手続きミスによる失職や採用取り消しも 教員免許更新制の課題とは

手続きミスによる失職や採用取り消しも 教員免許更新制の課題とは
ベネッセ教育情報サイト 2013年10月22日(火)16時15分配信

教員免許の更新をめぐり、手続きのミスによって更新が行われず失職したり、採用が取り消しになったりするケースが、少数ながらも発生している。教育動向に詳しい教育ジャーナリストの渡辺敦司氏に、現状の問題点も含め、文部科学省が乗り出した検証作業について解説していただいた。

■「更新講習の日程が苦しい」という声が
まず、教員免許更新制は、10年に一度、大学などで開講される更新講習を2年間のうちに計30時間以上受講し、免許管理者である都道府県警教育委員会への手続きも自身で行わなければなりません。

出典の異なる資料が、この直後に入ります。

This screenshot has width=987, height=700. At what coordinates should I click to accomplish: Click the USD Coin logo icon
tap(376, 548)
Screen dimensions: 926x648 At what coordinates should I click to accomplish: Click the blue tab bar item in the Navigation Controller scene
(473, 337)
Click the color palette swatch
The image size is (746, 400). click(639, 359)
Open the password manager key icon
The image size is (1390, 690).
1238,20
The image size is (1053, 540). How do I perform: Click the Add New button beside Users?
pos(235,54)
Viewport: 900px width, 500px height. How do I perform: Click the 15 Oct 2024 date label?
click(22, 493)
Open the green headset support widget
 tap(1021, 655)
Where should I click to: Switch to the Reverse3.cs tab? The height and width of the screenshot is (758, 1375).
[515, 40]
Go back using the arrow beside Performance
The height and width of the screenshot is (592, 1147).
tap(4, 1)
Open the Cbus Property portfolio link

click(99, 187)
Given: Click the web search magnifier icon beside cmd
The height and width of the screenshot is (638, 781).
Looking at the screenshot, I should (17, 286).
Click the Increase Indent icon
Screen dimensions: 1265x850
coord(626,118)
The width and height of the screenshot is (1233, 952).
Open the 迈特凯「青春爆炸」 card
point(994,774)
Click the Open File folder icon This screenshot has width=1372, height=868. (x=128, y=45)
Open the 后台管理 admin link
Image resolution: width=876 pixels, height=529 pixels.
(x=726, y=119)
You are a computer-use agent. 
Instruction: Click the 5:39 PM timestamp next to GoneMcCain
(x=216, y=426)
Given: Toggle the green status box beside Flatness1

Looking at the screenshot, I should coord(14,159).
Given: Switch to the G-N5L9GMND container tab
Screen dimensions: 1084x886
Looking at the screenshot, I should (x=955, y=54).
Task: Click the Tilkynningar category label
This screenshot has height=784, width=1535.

対象者の大多数は夏休みの7〜8月中に受講していますが、最近は先生も夏休みに補習や部活動指導、校務に追われ「受ける側からすると日程が苦しい」という声があがっているのが実情です。

■免許を更新していなかったために採用できず
また、全国の大学から自由に受けたい講習を選べるのはよいのですが、人気講座はインターネットの申し込み開始後、瞬時に定員に達するといいます。そのため、選択講習(30時間のうちの18時間分)であっても、実際には内容より受けられる日時と場所を優先せざるを得ず、「専門教科と違うものを受けている」こともあるのです。
免許を持っていても、更新の対象年齢に達した場合、更新講習を受講しなければ教壇に立つことはできません。教委などが非常勤講師を採用しようと思っても、希望者が免許を更新していなかったために採用できなかった事態も起こっています。

■免許が失効した場合の救済措置などの検討も
文部科学省は、教員免許更新制が導入されて5年目に突入したことを受けて、講習内容の見直しや、免許が失効した場合の救済措置などの検討を開始しました。現職の先生が失職したり、必要な数の非常勤講師が確保できなかったりすれば、子どもたちにも多大な影響を与えてしまうでしょう。じっくりと検証し、先生にとっても、授業を受ける子どもたちにとっても、有意義な制度にしてほしいものです。